俺は、ここまで言って貰ってもまだにわかには信じきれないくらい、土佐にとって大きな存在だったらしい。
俺は勝手に諦めていた。土佐の事も、由信の事も。話せば理解してくれるかもしれないのに、その努力すらせずに勝手に自己完結して逃げていた。あまりに臆病だった。
由信も、分かってくれるだろうか。俺が望んで裏切った訳ではないって事………。
――――だめだ。こっちはまだ自信ない………。土佐の懐が深すぎるだけなのかもしれないから………。
「あのさ、土佐…………」
「ん?」
「………さっきの、事……大学での……。……出来れば、忘れて欲しい」
「おう……分かった」
本当は、そんな簡単に忘れられる訳ないことは分かっている。あんなところを見られてしまった。その事実は変えられないし、変わらない。それでも、土佐が迷いなく頷いてくれた事で、ほんの少し気持ちが軽くなった様に感じる。
「……なあ及川。何で死のうとした?何に悩んでたんだよ」
ずっと、悩んでた。死のうとして、死にきれなかった時から、ずっと。それは、宗ちゃんの所に帰るべきか否かということ。

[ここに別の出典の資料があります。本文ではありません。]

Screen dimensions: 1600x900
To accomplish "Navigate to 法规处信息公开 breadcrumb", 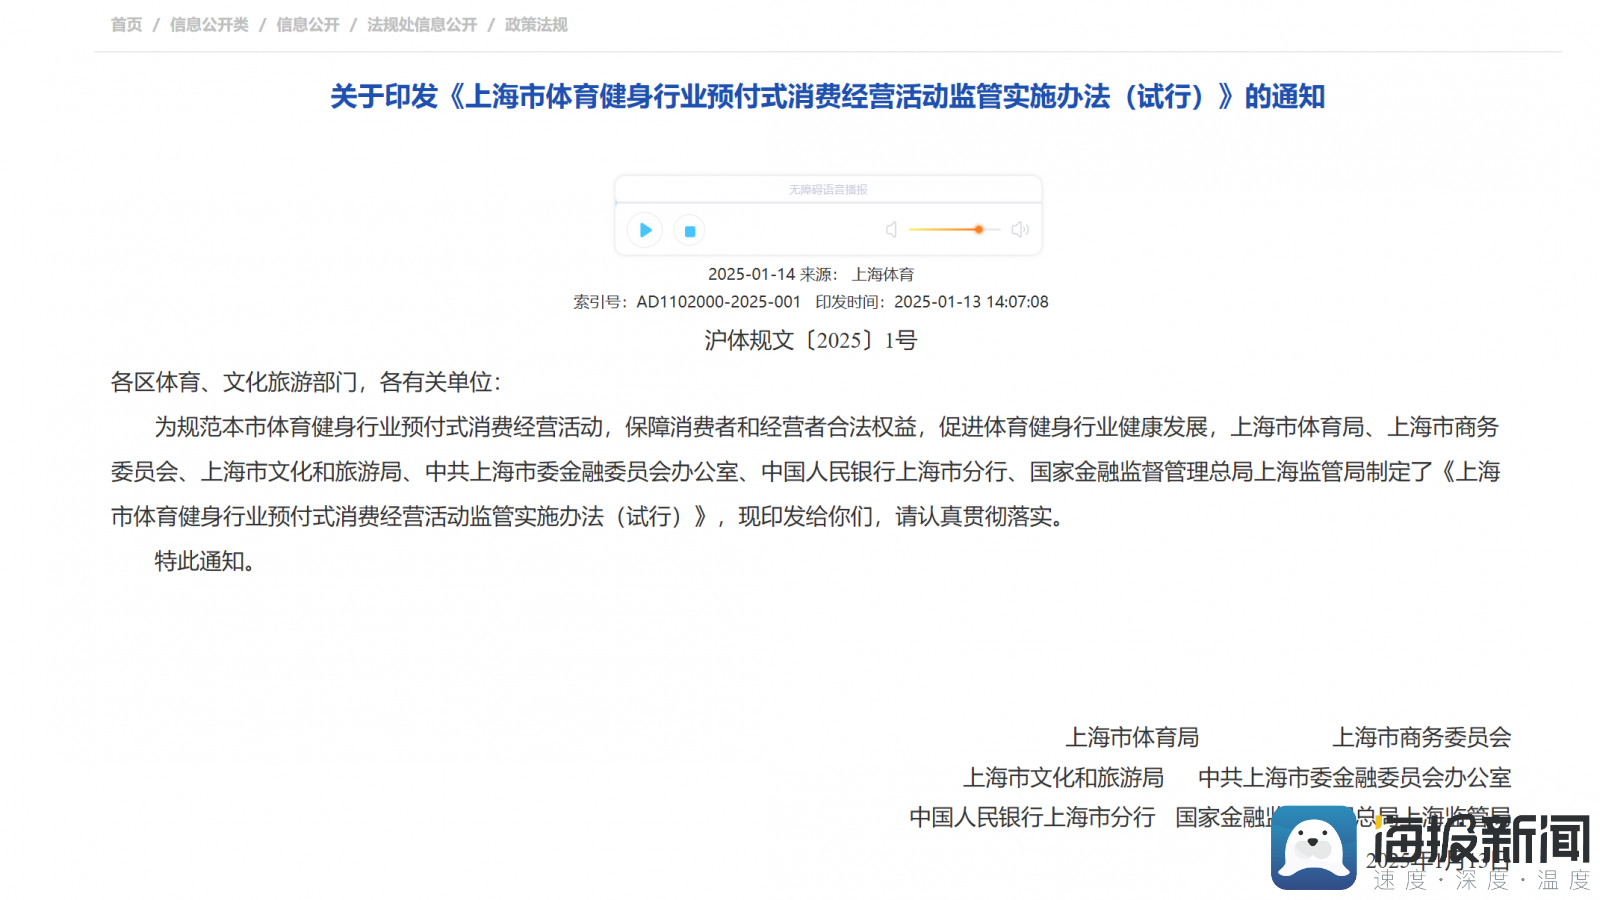I will pos(422,25).
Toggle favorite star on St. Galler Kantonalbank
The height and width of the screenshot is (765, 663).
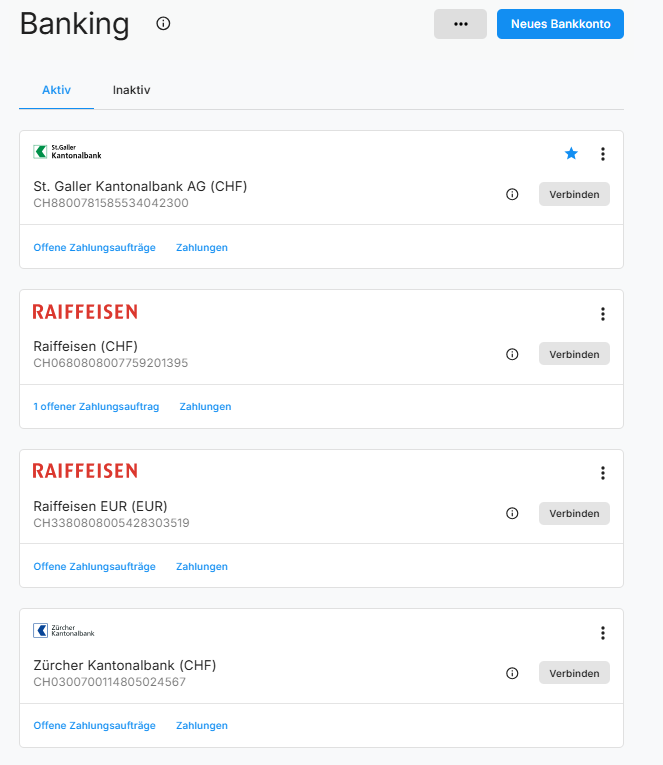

けど、結果的に俺の足はここに……土佐の家に向いて、そして、土佐に『死のうとした』ことまで打ち明けたのだ。その時点で、もう俺は一歩を踏み出し、後戻りできない所に来ていた。それでもまだ、自分の口で宣言することを躊躇っている。それが言葉になったら、もう本当に、取り返しがつかないから。
「及川、聞かせてくれよ」
土佐の眼差しが真剣だ。
俺は、何度か深呼吸をした。そして、すうっと息を吸って、自分の足をもう一歩前に進める為に口を開く。
「逃げ出したくて」
「……何から?」
「宗ちゃん、から」
「天城先生と別れたいってこと?」
俺は頷く。
「別れたいけど別れられなくて、死にたくなったの?」
……そんな単純で簡単な話ではないけど、ざっくり言えばその通りなのだろうから、俺はまた頷いた。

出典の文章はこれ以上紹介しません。